2. Materials and Methods

2.1. Description of Trial Site

A long-term field trial was established in the year of 2001, in the middle of the Loess Plateau, China (35°39′ N, 107°51′ E). Here, the altitude is approximately 1297 m, the temperature range is −22.4–39.6 °C, the annual rainfall is around 480–660 mm, and the growing season is 255 days per year. The soil is Calcisols layer soil [30]; soil organic C was below 1.70 g kg−1, and Olsen phosphorus (P) was below 25 mg kg−1 [22].
The trial was set up with a rotation system of maize, winter wheat, and soybean in 2001. A conventional tillage (CT) process, whereby the top soil (20 cm) is tilled using a Chisel plow in September or October once a year, was carried out in the same way with local farmers. The CT was taken as the control treatment. Three conservational practices were employed in the study, including conventional tillage plus previous crop residue (CTR), no-tillage (NT), and no-tillage plus previous crop residue (NTR) [22]. For each treatment, there were four replicates randomly arranged with a total of 16 plots. The size of the plot was 4 m × 14 m (56 m2) with 1 m space between plots.
Local farmers sow maize, winter wheat, and soybean varieties according to traditional practices. The growth stage for maize extends from late April to late September, followed by the sowing of winter wheat, which is harvested in late June or early July of the subsequent year. Soybean is then sown immediately after and harvested in October, followed with a 6-month period of bare fallow.

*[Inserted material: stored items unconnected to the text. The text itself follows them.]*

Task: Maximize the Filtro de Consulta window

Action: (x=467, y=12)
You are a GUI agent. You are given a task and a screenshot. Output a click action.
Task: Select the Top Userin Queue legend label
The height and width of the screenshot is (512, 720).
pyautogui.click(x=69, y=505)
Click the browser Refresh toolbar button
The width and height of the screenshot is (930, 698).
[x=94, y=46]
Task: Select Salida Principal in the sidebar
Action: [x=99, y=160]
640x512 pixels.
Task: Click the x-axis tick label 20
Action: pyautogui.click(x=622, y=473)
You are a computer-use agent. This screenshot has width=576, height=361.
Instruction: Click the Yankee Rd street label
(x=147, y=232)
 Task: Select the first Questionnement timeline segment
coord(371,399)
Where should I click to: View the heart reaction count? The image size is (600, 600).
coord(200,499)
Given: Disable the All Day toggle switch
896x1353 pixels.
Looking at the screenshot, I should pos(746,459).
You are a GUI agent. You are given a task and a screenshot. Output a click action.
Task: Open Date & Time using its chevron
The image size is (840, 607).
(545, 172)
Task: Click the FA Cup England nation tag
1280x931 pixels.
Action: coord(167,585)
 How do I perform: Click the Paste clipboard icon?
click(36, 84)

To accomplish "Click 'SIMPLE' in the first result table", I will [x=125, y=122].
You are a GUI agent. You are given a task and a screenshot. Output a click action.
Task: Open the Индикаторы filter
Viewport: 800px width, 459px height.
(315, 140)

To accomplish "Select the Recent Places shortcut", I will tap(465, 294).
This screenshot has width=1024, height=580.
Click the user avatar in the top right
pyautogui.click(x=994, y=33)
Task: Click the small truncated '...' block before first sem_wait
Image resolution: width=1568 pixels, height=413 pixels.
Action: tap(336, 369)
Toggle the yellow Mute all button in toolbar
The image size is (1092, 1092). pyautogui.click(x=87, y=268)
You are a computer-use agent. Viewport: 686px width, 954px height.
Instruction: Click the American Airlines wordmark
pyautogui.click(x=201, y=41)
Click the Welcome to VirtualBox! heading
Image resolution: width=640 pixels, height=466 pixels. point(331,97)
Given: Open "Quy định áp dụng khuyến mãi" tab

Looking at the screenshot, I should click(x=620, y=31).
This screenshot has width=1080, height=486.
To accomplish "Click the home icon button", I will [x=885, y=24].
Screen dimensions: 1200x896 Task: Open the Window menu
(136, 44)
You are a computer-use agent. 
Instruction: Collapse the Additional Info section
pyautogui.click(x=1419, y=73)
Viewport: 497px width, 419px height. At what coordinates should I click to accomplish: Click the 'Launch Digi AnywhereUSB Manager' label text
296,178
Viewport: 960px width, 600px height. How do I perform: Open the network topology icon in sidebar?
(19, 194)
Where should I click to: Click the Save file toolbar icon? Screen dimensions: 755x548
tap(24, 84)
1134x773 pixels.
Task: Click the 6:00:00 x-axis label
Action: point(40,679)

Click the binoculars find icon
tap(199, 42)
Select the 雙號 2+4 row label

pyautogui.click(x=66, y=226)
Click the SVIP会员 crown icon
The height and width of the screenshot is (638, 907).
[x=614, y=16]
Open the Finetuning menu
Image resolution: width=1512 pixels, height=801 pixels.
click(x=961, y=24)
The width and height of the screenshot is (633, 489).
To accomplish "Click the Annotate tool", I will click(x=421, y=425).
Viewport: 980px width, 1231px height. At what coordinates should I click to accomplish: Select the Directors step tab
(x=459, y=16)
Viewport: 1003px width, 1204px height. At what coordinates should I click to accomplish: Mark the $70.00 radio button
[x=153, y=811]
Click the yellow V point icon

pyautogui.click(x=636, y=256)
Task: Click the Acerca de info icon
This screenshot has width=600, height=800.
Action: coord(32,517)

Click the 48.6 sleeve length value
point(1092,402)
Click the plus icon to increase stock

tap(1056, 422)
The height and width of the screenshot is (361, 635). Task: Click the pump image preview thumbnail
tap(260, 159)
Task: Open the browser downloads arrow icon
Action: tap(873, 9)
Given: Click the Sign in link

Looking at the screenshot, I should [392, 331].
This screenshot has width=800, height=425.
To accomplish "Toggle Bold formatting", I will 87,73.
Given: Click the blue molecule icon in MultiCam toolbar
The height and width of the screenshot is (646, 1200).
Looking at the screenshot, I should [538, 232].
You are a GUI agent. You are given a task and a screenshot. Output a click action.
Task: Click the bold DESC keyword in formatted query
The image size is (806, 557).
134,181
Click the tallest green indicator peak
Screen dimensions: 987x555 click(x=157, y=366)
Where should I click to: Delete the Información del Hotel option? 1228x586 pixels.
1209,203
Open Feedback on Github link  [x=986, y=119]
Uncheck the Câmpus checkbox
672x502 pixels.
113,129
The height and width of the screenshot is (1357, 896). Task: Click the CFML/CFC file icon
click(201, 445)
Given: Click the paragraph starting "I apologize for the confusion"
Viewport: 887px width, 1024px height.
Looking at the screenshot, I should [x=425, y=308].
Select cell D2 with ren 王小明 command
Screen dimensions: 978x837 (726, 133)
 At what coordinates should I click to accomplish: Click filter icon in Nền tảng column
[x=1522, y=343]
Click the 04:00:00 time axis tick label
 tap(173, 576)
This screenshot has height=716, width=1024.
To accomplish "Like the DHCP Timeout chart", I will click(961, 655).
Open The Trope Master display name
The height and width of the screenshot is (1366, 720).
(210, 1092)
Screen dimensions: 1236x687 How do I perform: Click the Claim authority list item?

Maize is sown again to initiate a new growth cycle after a fallow period.
No irrigation is applied, and 300 kg/ha of diammonium phosphate (DAP) is applied to both the winter wheat and maize treatment before sowing. Additionally, 150 kg/ha of CO(NH2)2 is added to winter wheat at the jointing stage, while 300 kg/ha is applied to maize during its late growth stage. For soybean, only 63 kg/ha of phosphorus (P2O5) is applied before sowing.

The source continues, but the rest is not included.